Records for the task:
━━━━━━━━━━━━━━━━━━━━━━━━━━━━━━

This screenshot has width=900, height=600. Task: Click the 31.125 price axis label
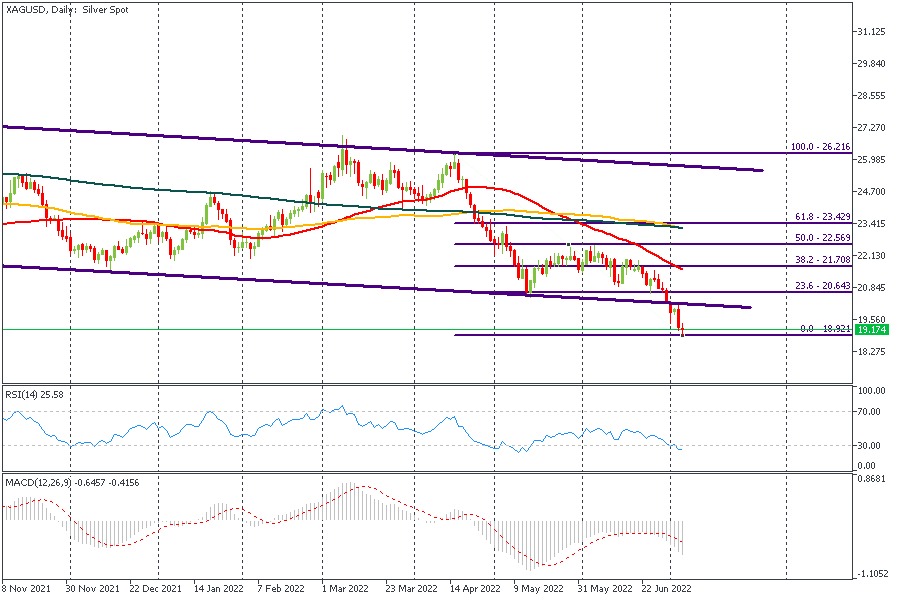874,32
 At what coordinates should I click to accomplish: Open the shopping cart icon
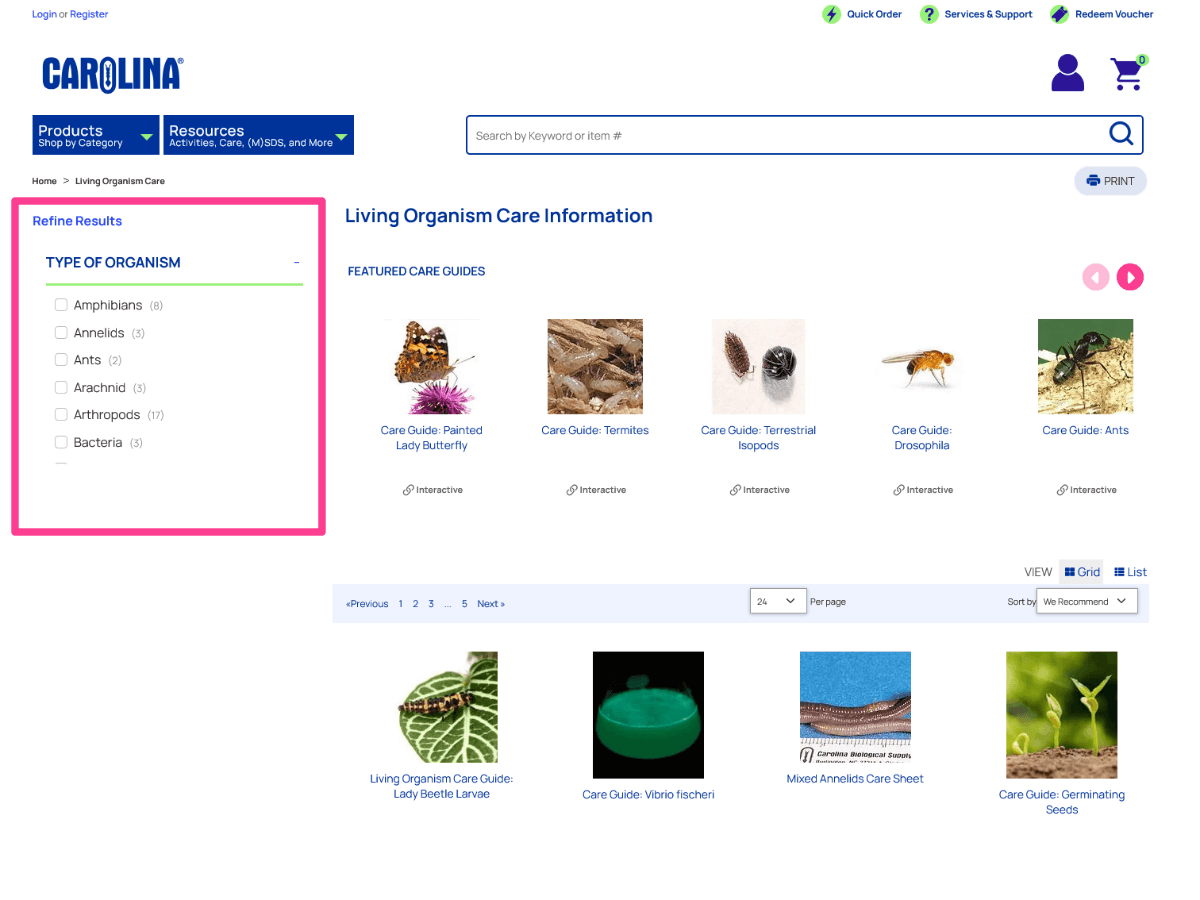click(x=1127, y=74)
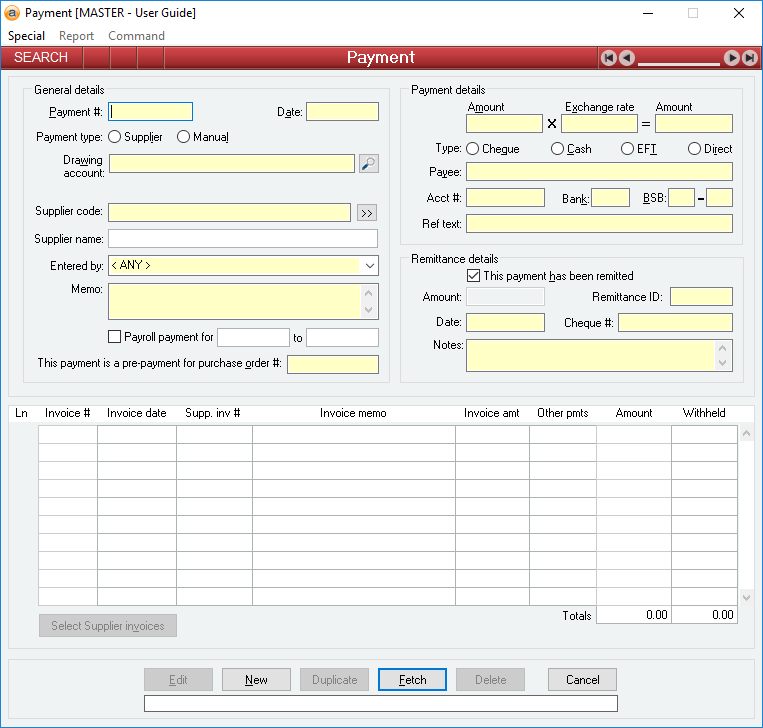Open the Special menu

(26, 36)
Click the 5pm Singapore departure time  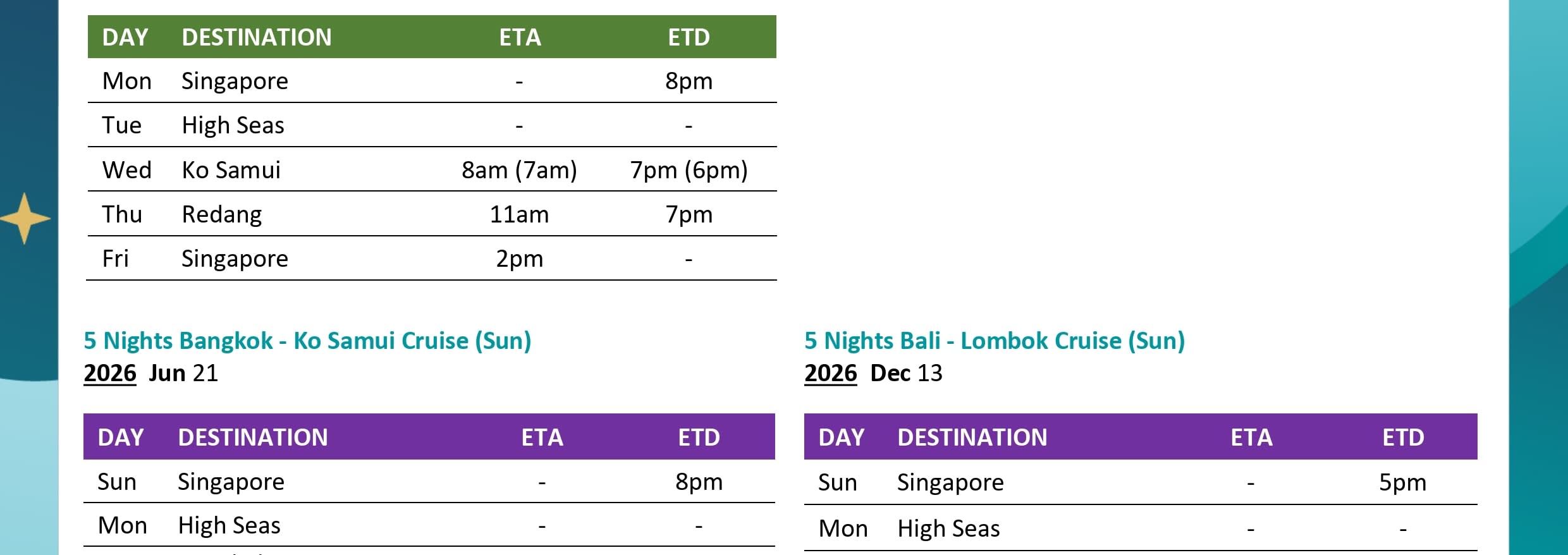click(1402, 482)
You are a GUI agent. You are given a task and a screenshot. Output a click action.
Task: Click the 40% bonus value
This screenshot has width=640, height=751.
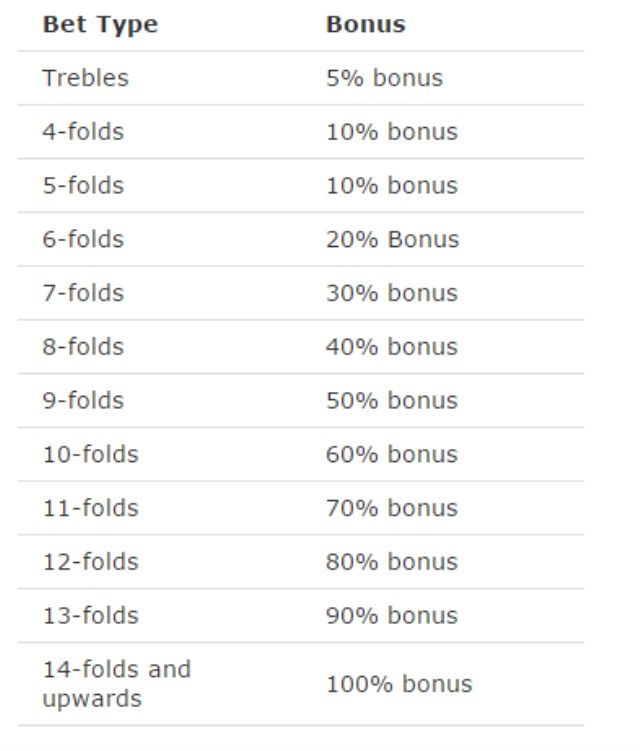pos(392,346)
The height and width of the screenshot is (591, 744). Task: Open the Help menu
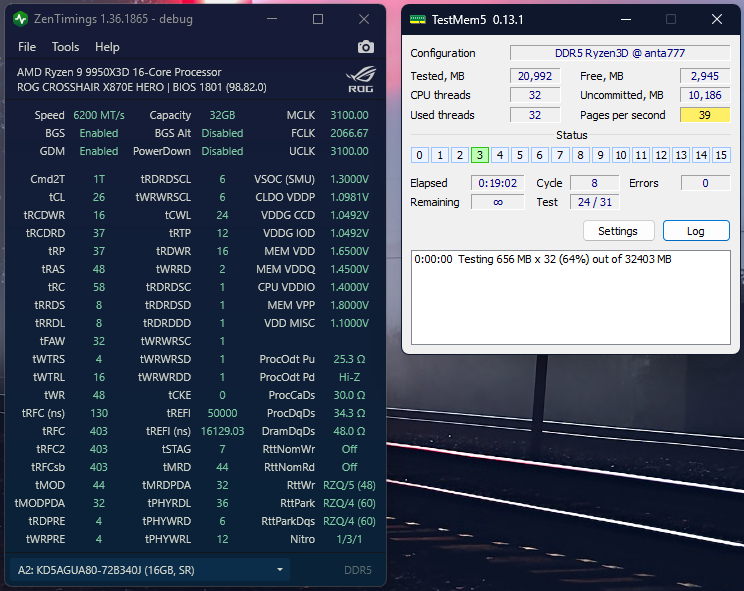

━━━━━━━━━━━━━━━━━━━━━━━━━━━━━━

Excluding images, output exactly the lines from the one that holds "This screenshot has width=640, height=751." through the final line of the material, both ends included.

This screenshot has width=640, height=751.
pos(392,346)
The height and width of the screenshot is (591, 744). Task: Open the Help menu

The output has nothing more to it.